For a better peek into the inner workings of this metropolis’ great food democracy, look no further than Swallow Magazine‘s Mexico City issue, a volume filled with: taxi-driver-recommended tacos; the High Mexican Baroque-inspired photography of Bela Borsodi; and interviews with chef Enrique Olvera, author Diana Kennedy, a wrestler-turned-restaurateur who still goes by his lucha libre name, Babyface, and Silverio, among others. It’s the Mexico City of artists, musicians, strippers, bloggers and entrepreneurs, through the lens of food.
The 160-page magazine is littered with gems, such as where to find a bar that serves Galician fish pie to domino players and a cantina vendor who provides electrocutions on demand, or provocative quotes, such as from Kennedy, who compares seafood-centric Contramar to Le Bernardin in New York. “It’s very light-hearted, full of people eating all sorts of delicious fishy things. It’s not ponderous French, like Le Bernardin....”
Photos: Jonathan Gold’s 14 best Mexican restaurants in L.A.
There are tasting notes on Mexican wine, an exploration of the virtues of mezcal and tequila and a couple of taco guides. From the frontman of Los Pellejos: “When Swallow asked me to name the ten best taquerias in Mexico City, I immediately turned to my dentist, Dr. Jose Kuri, on whose unrivaled gustatory knowledge I have always depended at such vital moments.”
Also included are 20 scratch-and-sniff stickers from Norwegian smell expert Sissel Tolaas, representing the odors of various colonias in the Mexican capital. Unrelated to the scents of “cold, fat meat” and “alcohol and sweat,” there are also recipes: for huevos rancheros, fideo costeno, Milanese de res, verduras en escabeche, tinga de pollo, carnitas, albonidgas en salsa de chipotle and more.
One profile follows Dante Aguilar, a former film production manager and seed collector who grows micro cabbage, baby beets and infant radish stems for restaurants such as Pujol, to the mountains of Oaxaca where a group of Mixtec women grow his “tomates ancestrales.”
Gabriela Camara, chef of seminal restaurant Contramar, waxes philosophical about Mexican cuisine: “The food is so extraordinary on the street that sometimes it’s a challenge to make restaurant dishes with their own point of view. How do you take something from a food culture that’s really strong and make it stand out?”

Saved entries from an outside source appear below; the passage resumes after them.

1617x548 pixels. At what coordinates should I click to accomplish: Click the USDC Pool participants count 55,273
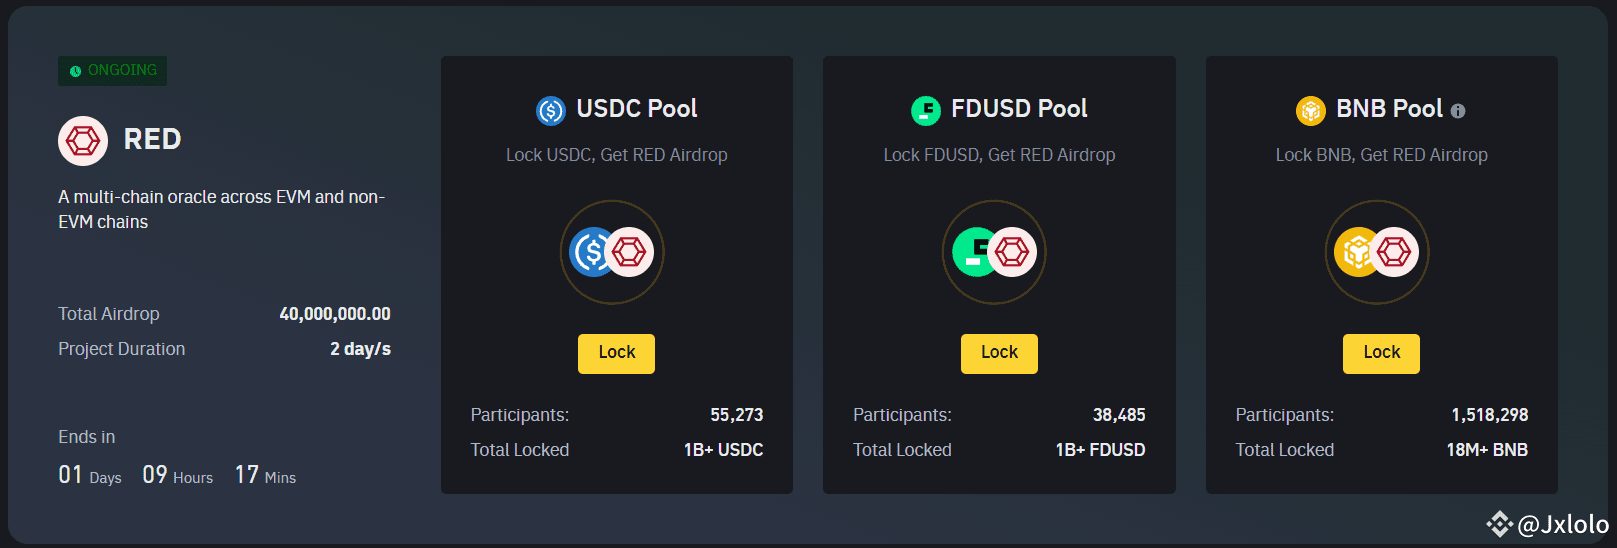tap(736, 415)
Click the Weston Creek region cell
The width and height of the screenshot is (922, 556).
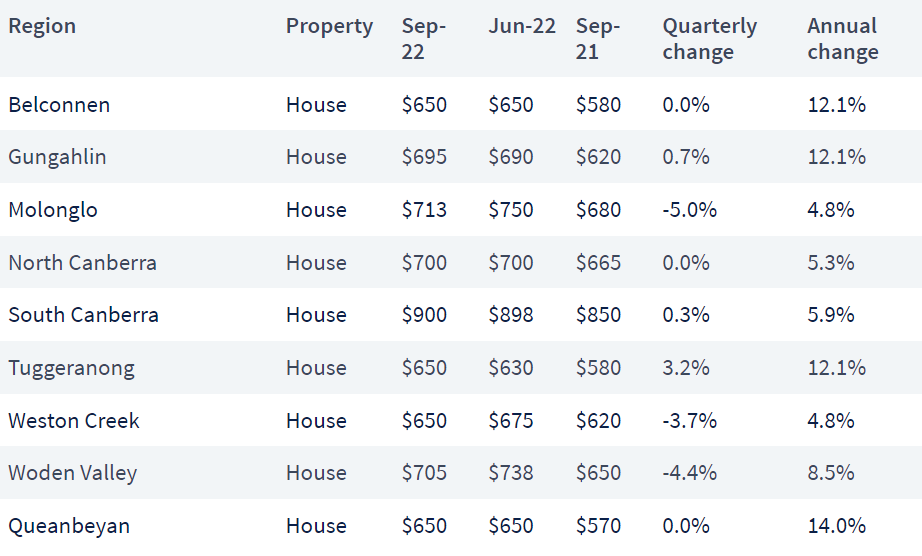pos(74,420)
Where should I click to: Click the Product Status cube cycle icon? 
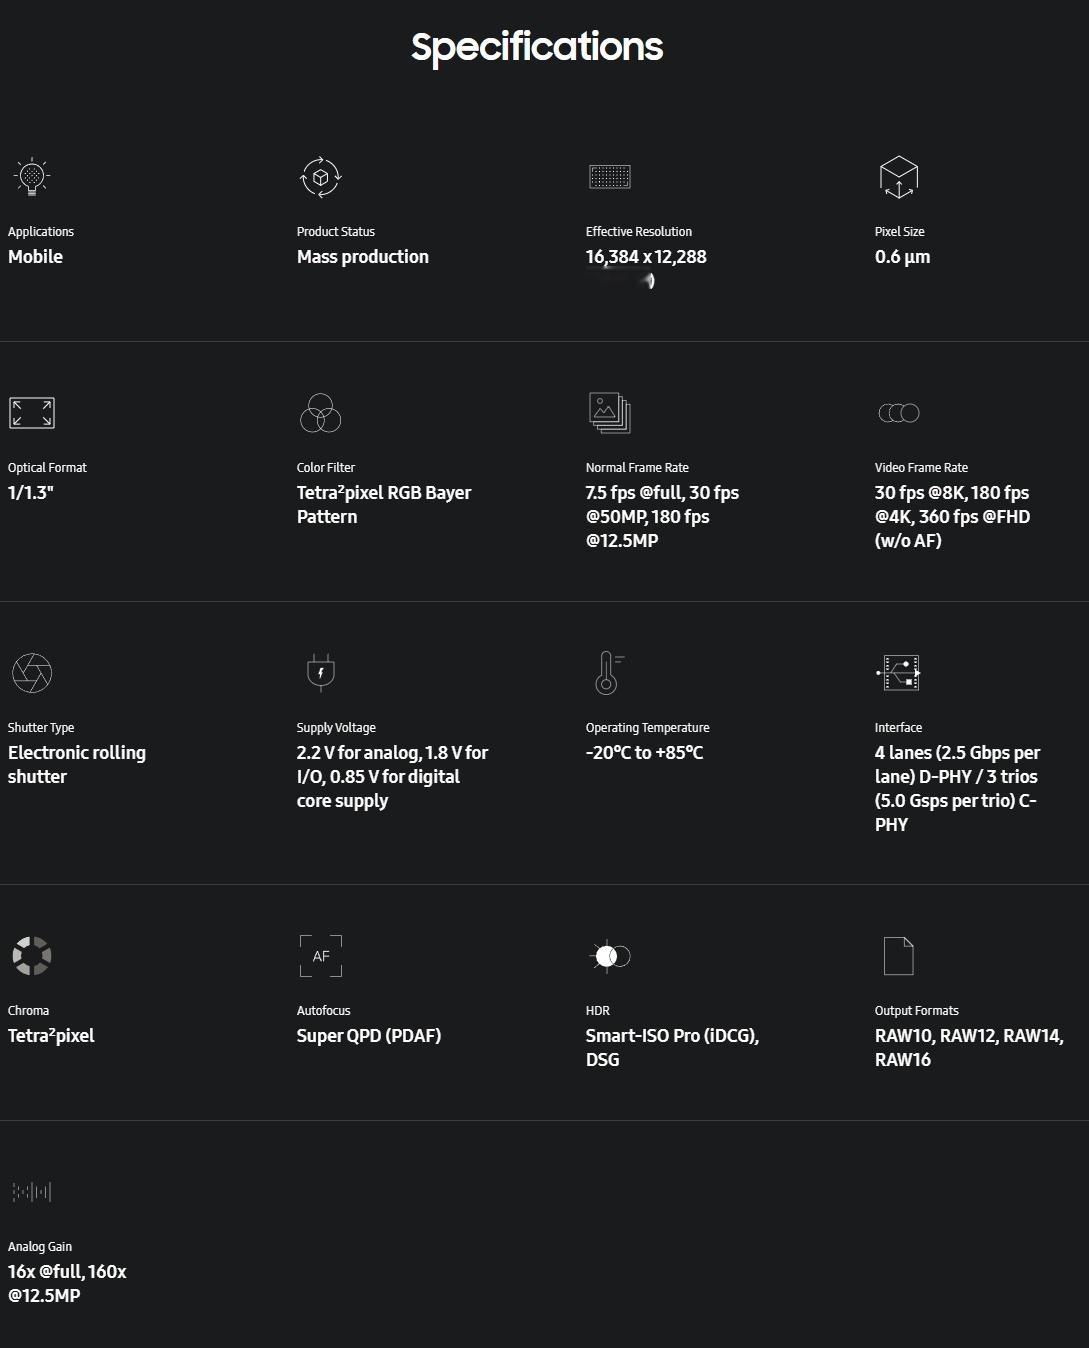pyautogui.click(x=321, y=177)
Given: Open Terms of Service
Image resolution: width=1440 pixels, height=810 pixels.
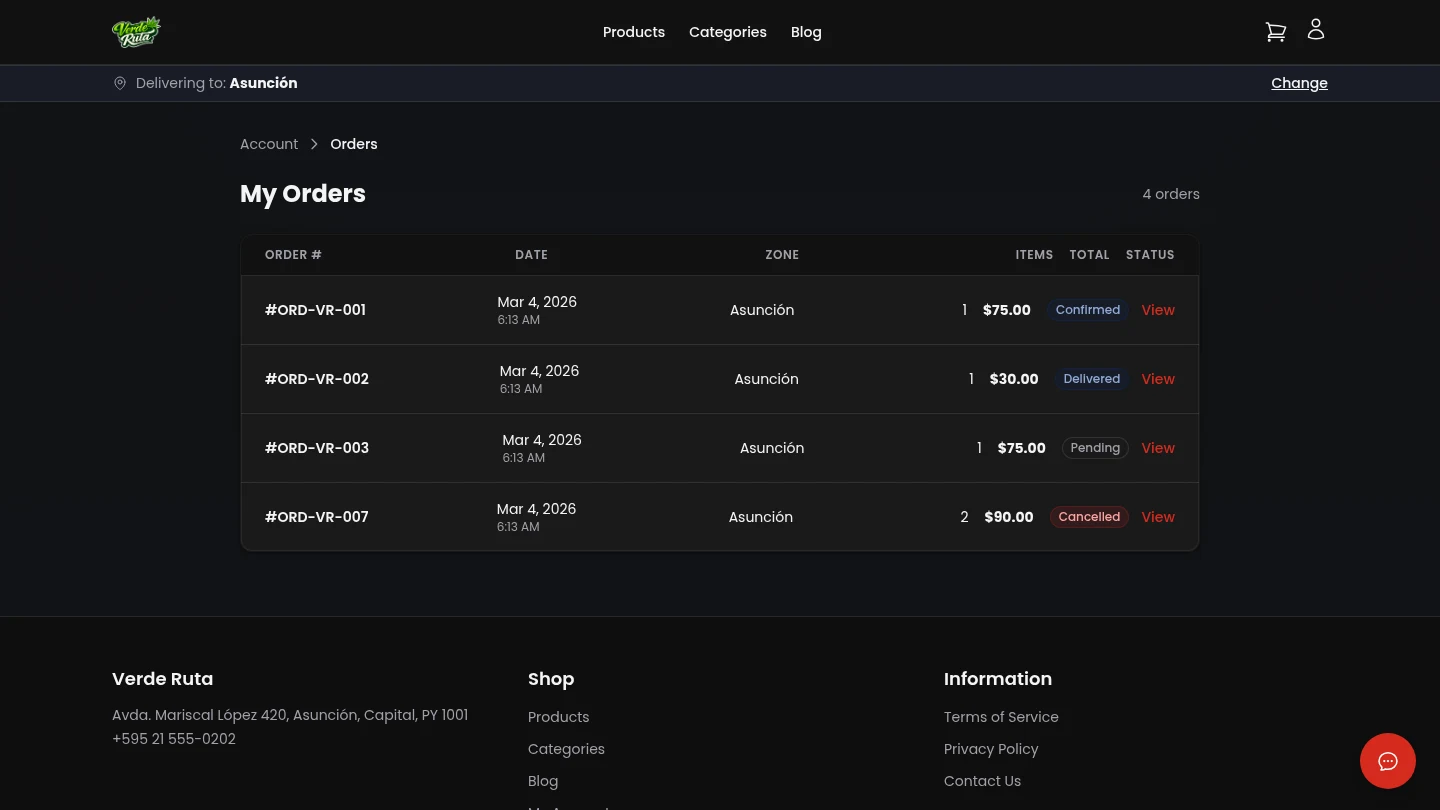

And in a brief interview with Eduardo Garcia, former chef de cuisine of Pujol and the chef-owner of scandal hot spot Maximo Bistrot, he says: “I always wanted to open a restaurant of my own, but the idea was to have a small place where I could offer highly personal service. The size of a restaurant becomes very important when it comes to cooking with fresh and local ingredients, because they are, of course, limited in quantity.” Reservations recommended, no matter who your father is.